Patient Safety Monitor Journal answers your most important patient safety questions and offers field-tested compliance strategies to ensure your patient safety efforts measure up to The Joint Commission.

  • De-escalation: Mitigating violence in healthcare

    The International Association for Healthcare Security & Safety Foundation (IAHSS) in August 2017 released a report to address strategies to prevent workplace violence in healthcare.
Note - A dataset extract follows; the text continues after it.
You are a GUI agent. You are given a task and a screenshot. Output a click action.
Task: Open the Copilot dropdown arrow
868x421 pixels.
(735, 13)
Those familiar with the healthcare industry won’t be surprised by its conclusion: Healthcare facilities need to take steps now to mitigate violent incidents.

    “Violence in the workplace continues to be a major problem in medical facilities, despite a decline in overall assault rates nationally in recent years,” the report’s authors wrote. “Why are people in these environments so vulnerable? And what can hospitals, emergency care units and mental health facilities do to better protect staff, patients and visitors?”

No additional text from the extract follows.